Sevginur Ak Parlak
Apr 21, 2026
4 min read
Claude Design: What It’s Good For, What It’s Not
Claude Design launched recently, and like every new AI tool in design, it comes with a big question.
Can it actually help in real product work, or is it just a nice demo?
I used Claude Design for 2 days on 2 different ongoing client projects. Not a Dribbble shot, real work with real constraints. Here’s what I learned quickly.
1. Claude Design is not designing an experience.
The biggest gap is simple: Claude Design is not really designing the experience, it’s mostly arranging UI components in a way that looks logical to the AI.
It gives you screens that look “designed”, but the thinking underneath is often missing. It feels like the AI is collecting components that might solve the problem, instead of building one clear flow that works when people actually use it.
At first glance, the output can look impressive. But the moment you try to use it as a product, the gaps show up fast.
Flow gaps
Hierarchy problems
Missing edge cases
Unclear “what happens next” moments
And those things are not details. That’s the product.
2. Editing is the main blocker for product designers.
After the first draft, the work becomes normal product editing.
Change hierarchy, move blocks, adjust spacing, switch layouts, add small UI details. In Figma, these are fast because you directly manipulate the canvas and reuse your design system.
In Claude Design, even small changes turn into text instructions. You describe the edit and hope it understands it, or you tweak values like a developer, one field at a time. This slows down iteration, especially for micro work like spacing, alignment, density, button hierarchy, and responsive behavior.
For me, this meant spending a couple more hours fixing the output, while I could reach a cleaner result in minutes in Figma.
3. Illustrations and icons are still a weak spot.
Another limitation I keep seeing is illustrations and icons. Even when I share screenshots, Claude struggles to carry the same visuals into the generated screens consistently.
That means the “design language” doesn’t carry across screens. You get UI that feels disconnected, especially if the product relies on a specific visual style.
For brand-heavy products, this becomes an immediate blocker.
4. Canva export but no Figma export tells you a lot.
Another moment that made the positioning clear is that Claude Design can export to Canva, but not Figma.
That alone signals the audience it’s optimized for.
If your daily workflow lives inside a component library, tokens, variants, auto layout rules, and reusable patterns, you want your output to land in Figma cleanly.
When it doesn’t, you’re either rebuilding, or settling.
Neither feels great.
5. Where Claude Design actually shines for me: Prototyping.
Now the good part: Claude Design is genuinely useful for prototyping.
Once I finish designing in Figma, I can drop screenshots into Claude and get a working prototype surprisingly fast. That’s the moment where it feels like a real accelerator.

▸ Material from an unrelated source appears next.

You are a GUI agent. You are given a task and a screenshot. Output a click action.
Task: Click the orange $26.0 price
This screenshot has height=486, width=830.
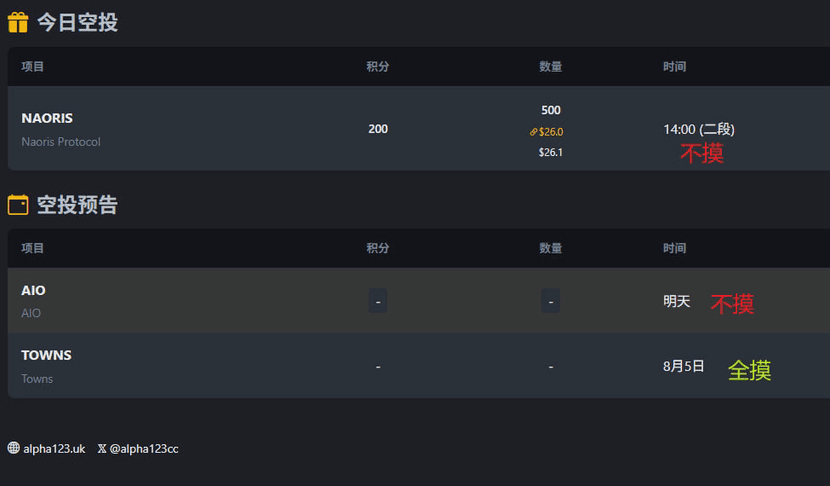point(551,132)
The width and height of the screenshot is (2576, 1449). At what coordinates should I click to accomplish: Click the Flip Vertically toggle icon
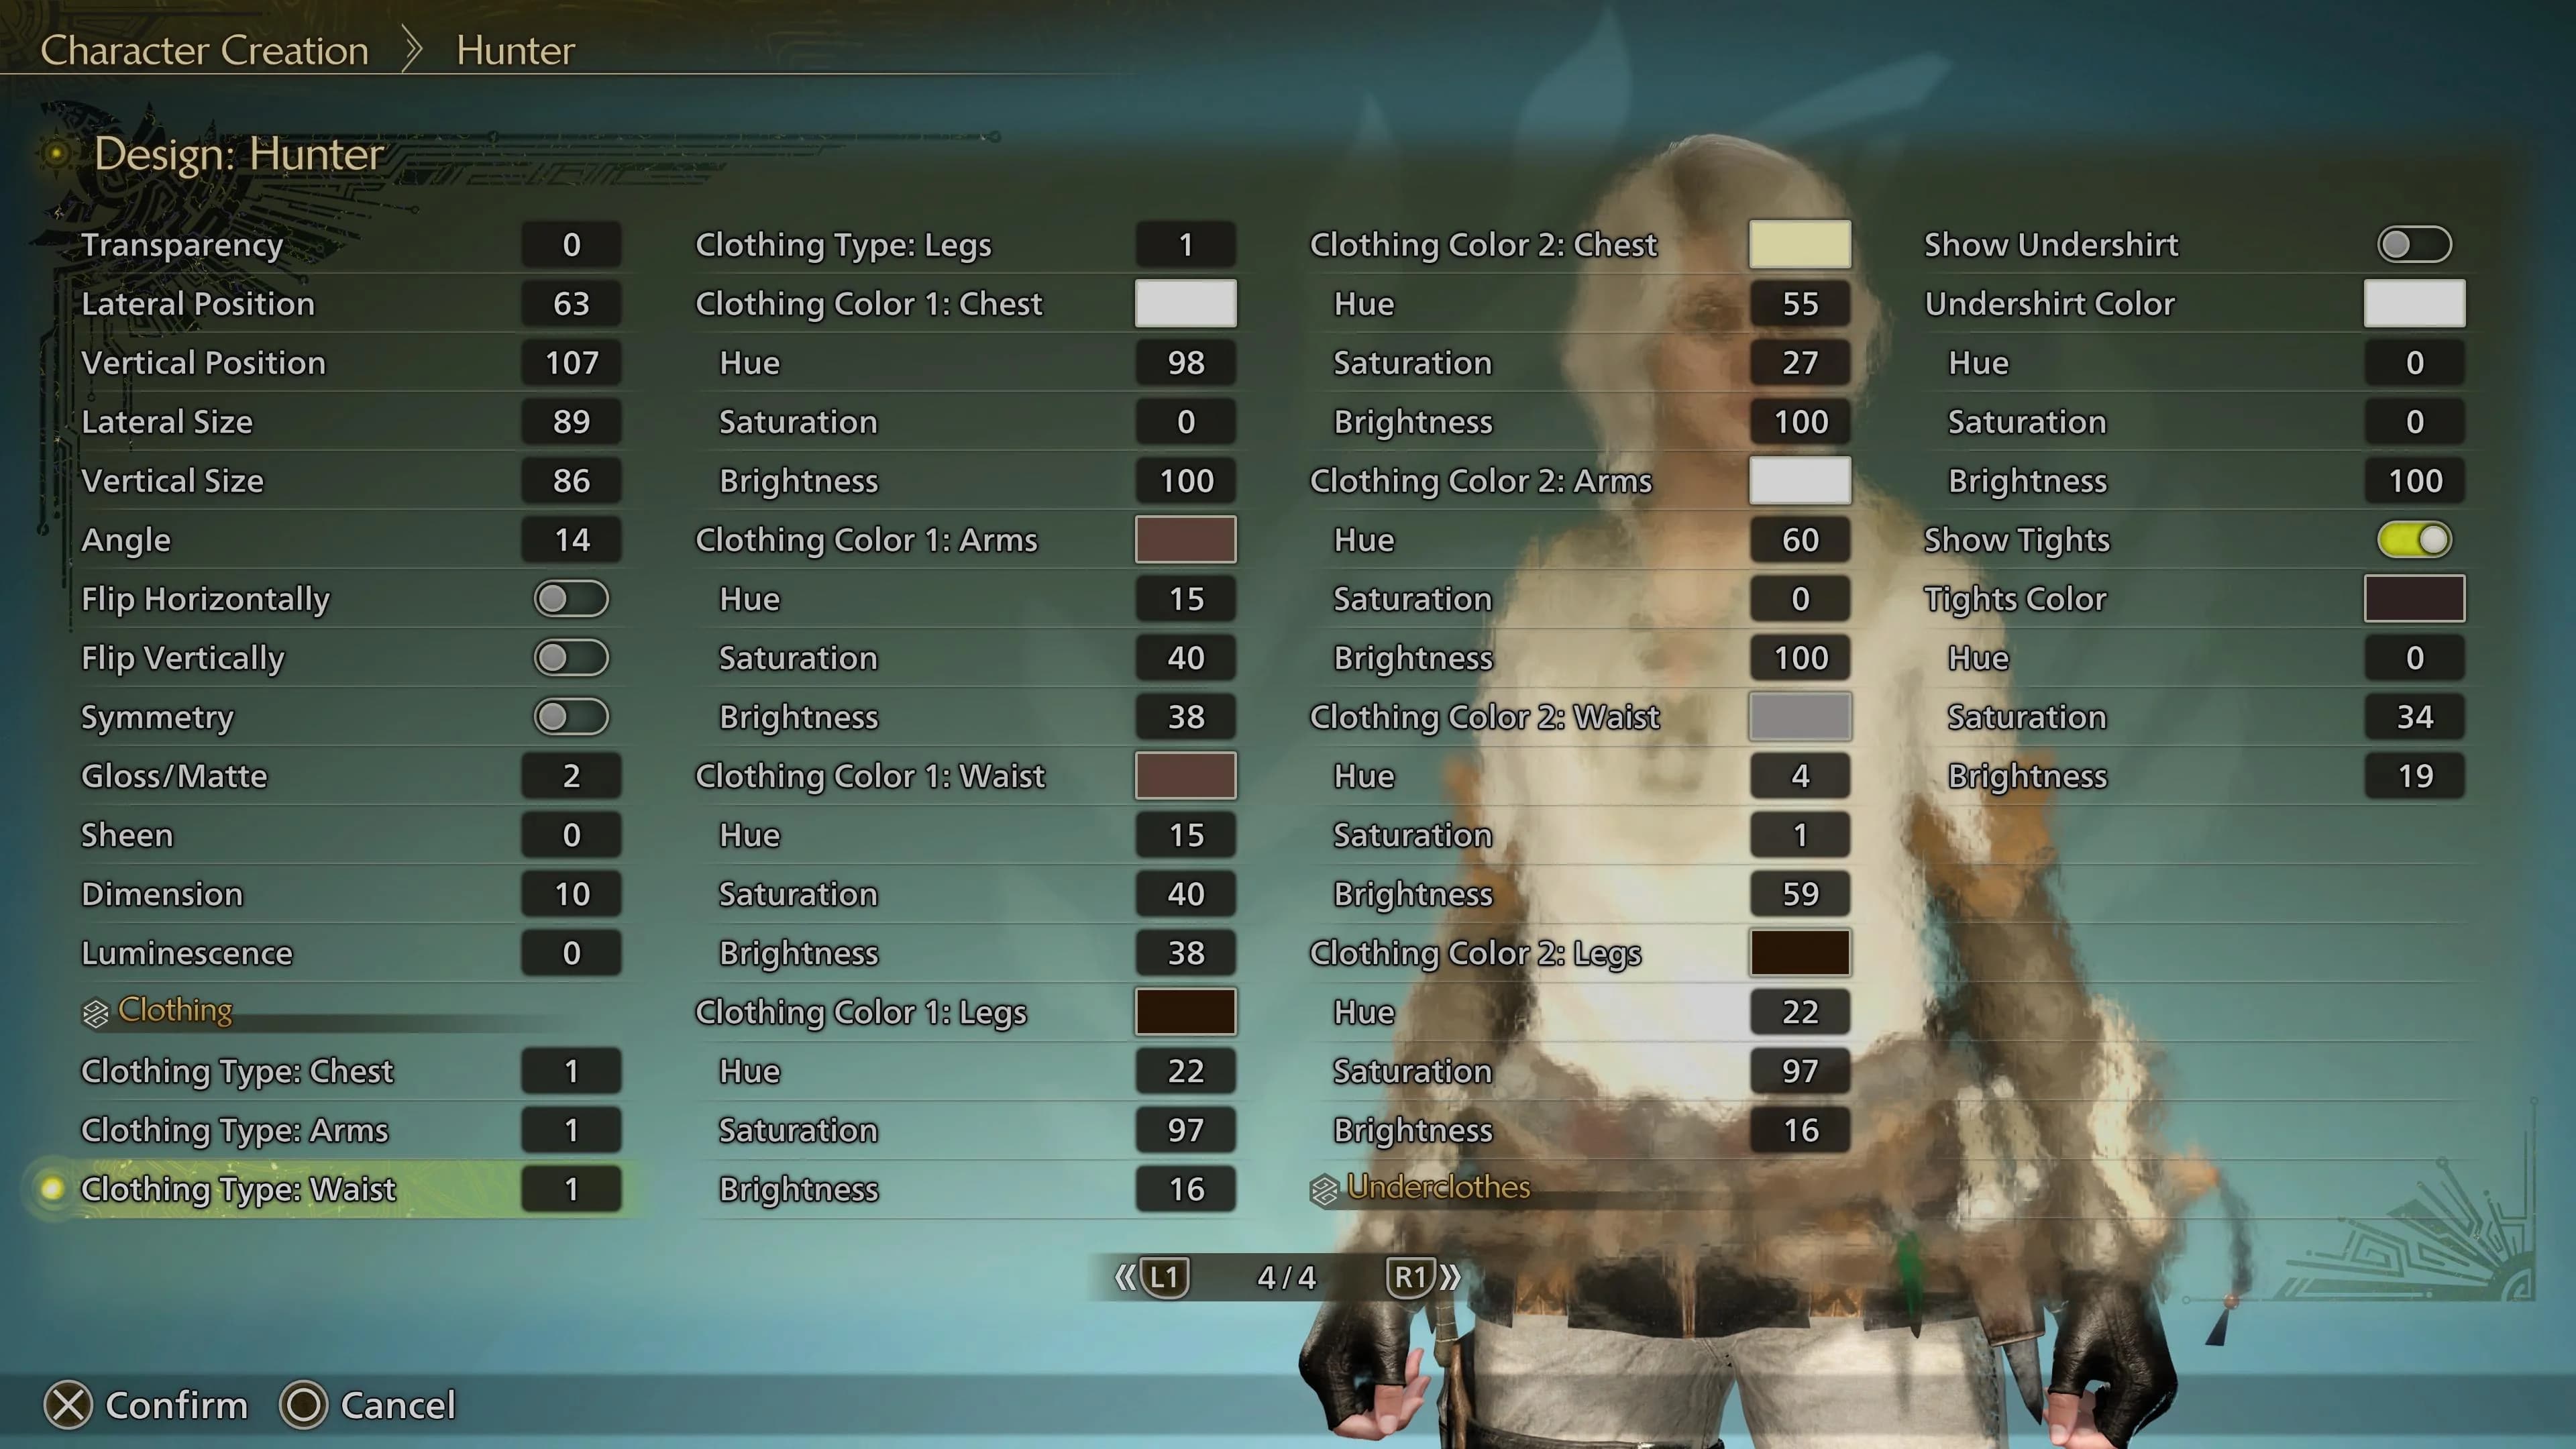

Turning static screens into something clickable and demonstrable quickly, especially for stakeholder reviews, early validation, and alignment.
6. The cost and limits make iteration expensive.
The downside is that Claude Design can be costly to explore deeply.
I burned through my weekly limit within 2 hours. And when you start iterating, extra credits add up fast.
So you have to be intentional. If you treat it like a playground, you’ll pay for it.
7. My current workflow:
After 2 days, my honest workflow looks like this:
Ideate in Claude.
Design in Figma.
Prototype in Claude.
That’s the sweet spot for me right now.
Claude helps with direction and speed early on. Figma is where the real product decisions get made. Claude helps again when I want the output to become interactive quickly.
8. Does Claude Design remove the need for a designer?
No.
It still requires someone who can design heuristically, who understands flows, user experience, hierarchy, constraints, and edge cases.
Otherwise the output stays surface-level: pretty screens(for who?), and weak product.
Claude Design is another tool in the workflow, and for now, an expensive one.
For me, the biggest value is prototyping speed, easier dev handoff, and faster exploration early on.
Not replacing product design.
Not replacing the experience thinking.
Not replacing the craft of shaping UI precisely.
If you’re a product designer, you’ll still want direct manipulation, a real design system workflow, and a tool that supports your iteration speed.
For now, Claude Design is interesting. But it’s not my “design home”. It’s my helper.